Como los incrementos de producción se corresponden a concentraciones urbanas de población cada vez mayores, desde poblados neolíticos hasta ciudades de millones de habitantes, el impacto ambiental bruto concentrado es necesariamente más alto. Lo curioso es que el común de las personas conoce la contaminación de las ciudades en que viven, con la tecnología que usan, pero apenas imaginan, y muy mal, la contaminación de las grandes ciudades del pasado, con tecnologías mucho más simples. La segunda era mucho mayor, y dramáticamente más insalubre que la primera. La Atenas de Pericles, era mucho más pobre, sucia e insalubre que la Roma de Augusto; pero la Roma de Augusto era más pobre, sucia e insalubre que la más contaminada ciudad del tercer mundo de hoy.

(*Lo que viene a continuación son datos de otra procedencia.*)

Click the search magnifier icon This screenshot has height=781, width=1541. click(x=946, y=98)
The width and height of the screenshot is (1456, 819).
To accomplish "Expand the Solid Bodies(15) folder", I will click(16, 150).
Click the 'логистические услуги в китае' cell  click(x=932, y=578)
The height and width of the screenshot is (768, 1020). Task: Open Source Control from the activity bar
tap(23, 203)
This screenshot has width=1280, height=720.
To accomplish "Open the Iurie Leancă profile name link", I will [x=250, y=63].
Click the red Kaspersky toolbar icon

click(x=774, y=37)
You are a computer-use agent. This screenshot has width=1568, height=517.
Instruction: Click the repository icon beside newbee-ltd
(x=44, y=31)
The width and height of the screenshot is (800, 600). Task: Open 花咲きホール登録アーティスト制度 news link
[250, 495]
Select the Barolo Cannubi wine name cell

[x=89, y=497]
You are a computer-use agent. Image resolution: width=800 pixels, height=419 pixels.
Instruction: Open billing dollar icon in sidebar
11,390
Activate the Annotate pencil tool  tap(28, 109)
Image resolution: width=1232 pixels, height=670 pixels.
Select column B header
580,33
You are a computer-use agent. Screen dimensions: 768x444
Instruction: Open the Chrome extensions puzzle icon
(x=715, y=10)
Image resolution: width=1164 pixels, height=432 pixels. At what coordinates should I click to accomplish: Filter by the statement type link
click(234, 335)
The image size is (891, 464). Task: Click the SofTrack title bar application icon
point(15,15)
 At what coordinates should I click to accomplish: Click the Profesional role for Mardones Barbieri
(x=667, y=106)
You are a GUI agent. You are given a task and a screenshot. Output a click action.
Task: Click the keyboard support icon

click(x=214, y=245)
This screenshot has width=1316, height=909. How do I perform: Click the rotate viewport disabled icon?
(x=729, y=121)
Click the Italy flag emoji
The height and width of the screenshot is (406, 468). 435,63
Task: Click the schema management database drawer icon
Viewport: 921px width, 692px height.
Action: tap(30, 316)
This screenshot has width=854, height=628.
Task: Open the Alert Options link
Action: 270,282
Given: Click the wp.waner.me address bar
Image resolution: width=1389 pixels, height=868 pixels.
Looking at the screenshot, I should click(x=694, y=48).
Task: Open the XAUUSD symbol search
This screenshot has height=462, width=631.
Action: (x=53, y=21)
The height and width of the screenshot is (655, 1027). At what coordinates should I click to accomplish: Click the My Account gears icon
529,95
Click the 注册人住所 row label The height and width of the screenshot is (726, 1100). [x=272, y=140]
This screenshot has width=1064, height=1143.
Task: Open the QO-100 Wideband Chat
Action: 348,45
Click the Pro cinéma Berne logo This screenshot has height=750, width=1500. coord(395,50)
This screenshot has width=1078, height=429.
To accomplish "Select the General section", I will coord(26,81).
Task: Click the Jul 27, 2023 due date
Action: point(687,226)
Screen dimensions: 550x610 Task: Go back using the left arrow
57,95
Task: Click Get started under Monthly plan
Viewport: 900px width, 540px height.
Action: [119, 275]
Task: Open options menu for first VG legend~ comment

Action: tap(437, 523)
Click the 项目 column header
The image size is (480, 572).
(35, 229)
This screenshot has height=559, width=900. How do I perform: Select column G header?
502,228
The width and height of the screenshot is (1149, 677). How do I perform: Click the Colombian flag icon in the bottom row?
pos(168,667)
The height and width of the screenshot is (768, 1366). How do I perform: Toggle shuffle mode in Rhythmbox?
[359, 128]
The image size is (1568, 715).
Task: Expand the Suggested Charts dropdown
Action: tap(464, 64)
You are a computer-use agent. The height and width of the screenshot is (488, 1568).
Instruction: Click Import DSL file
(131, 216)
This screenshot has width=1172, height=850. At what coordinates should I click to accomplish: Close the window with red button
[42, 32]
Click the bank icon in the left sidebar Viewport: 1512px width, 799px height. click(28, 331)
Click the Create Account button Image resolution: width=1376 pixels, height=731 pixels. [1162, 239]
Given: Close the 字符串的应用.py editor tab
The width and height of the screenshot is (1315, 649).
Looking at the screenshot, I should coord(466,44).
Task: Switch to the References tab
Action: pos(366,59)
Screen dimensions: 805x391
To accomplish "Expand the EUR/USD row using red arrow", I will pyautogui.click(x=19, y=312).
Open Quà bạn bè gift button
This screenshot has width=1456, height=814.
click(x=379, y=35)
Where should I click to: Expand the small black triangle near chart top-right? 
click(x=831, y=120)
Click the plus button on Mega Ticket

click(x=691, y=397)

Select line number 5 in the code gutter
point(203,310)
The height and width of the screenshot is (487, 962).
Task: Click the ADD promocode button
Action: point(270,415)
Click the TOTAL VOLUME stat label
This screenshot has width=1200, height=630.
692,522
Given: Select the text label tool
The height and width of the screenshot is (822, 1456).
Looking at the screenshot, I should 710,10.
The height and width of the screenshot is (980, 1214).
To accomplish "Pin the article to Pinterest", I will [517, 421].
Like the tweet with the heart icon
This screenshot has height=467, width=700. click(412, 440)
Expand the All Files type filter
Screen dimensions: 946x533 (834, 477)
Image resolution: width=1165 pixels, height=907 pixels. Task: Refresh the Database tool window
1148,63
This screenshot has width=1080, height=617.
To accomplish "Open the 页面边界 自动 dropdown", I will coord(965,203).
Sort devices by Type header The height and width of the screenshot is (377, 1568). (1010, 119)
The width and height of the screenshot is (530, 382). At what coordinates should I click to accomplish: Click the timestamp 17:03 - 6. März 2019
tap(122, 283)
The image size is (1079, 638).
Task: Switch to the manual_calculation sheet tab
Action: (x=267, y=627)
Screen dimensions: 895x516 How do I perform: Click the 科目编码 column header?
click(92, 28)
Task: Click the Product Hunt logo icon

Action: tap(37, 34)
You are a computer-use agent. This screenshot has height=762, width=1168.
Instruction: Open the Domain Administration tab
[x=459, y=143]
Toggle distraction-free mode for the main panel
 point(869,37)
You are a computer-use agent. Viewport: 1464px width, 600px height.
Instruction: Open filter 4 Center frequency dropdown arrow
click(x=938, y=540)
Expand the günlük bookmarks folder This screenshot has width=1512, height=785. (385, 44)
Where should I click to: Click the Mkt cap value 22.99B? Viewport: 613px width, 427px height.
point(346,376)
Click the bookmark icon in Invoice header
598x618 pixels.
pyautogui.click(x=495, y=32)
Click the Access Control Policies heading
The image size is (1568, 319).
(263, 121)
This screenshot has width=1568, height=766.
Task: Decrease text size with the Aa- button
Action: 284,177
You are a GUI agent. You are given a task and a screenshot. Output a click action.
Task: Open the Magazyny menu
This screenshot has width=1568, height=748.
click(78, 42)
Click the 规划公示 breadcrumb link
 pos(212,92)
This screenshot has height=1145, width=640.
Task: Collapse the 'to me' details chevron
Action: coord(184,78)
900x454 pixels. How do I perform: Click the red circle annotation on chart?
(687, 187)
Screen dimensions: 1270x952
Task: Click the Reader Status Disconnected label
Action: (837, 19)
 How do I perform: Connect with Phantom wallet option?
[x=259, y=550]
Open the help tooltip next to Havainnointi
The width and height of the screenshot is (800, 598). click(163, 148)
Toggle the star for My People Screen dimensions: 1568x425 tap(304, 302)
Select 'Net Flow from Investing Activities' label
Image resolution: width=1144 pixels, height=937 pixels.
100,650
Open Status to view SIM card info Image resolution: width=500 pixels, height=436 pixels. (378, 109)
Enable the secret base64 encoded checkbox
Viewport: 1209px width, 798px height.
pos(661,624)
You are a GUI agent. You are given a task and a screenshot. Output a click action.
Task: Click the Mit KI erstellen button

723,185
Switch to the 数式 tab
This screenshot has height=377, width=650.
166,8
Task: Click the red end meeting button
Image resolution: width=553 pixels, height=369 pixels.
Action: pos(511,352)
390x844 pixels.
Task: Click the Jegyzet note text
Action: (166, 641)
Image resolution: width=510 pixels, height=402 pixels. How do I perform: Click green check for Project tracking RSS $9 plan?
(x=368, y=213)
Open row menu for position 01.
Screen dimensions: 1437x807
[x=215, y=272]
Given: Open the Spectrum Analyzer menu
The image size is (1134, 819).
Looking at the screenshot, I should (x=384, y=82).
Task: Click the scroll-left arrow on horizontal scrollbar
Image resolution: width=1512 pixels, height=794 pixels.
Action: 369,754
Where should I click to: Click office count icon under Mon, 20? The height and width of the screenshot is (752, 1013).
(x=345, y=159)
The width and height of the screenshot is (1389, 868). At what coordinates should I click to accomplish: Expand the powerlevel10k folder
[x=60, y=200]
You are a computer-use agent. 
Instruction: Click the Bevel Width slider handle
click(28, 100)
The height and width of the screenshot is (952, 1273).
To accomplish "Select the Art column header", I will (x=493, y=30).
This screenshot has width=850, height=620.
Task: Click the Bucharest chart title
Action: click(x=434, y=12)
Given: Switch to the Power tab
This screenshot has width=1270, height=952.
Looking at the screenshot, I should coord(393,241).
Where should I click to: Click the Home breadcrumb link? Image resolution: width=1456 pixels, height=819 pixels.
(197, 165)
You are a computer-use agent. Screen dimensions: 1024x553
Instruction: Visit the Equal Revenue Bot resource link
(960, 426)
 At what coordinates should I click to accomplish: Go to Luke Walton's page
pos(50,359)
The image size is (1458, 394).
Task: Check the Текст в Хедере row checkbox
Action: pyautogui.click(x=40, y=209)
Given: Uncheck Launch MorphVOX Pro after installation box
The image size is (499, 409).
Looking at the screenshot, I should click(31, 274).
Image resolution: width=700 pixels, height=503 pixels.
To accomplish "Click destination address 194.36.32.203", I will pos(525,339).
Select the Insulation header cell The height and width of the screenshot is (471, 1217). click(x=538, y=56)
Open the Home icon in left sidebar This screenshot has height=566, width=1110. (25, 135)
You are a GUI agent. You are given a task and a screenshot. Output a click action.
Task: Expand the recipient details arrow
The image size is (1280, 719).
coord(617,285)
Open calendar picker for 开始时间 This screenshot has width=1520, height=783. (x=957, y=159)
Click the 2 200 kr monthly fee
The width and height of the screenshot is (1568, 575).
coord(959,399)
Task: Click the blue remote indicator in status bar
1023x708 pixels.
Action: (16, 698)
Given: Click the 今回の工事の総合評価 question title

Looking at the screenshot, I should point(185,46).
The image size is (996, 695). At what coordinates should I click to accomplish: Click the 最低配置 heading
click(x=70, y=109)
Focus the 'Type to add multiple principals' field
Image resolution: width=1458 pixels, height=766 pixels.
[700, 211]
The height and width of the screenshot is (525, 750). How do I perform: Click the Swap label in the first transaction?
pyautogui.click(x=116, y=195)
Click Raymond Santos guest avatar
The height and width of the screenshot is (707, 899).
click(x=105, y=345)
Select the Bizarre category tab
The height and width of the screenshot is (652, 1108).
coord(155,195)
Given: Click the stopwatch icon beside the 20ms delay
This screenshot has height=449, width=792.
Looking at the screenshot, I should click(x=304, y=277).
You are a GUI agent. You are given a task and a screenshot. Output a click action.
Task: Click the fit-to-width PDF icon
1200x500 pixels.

Quienes se dicen ecologistas y reclaman el monopolio de las banderas ambientalistas proponen hoy reducir la producción –detener todo progreso– emplear tecnologías más simples y apelar a la organización socialista que causó los mayores desastres ambientales de toda historia humana. Socialistas son, la mentira es su sello. Y su ecologismo, considerando el resultado inevitable de lo que propugnan, no es otra cosa que una parte clave de su cadena de falsedades.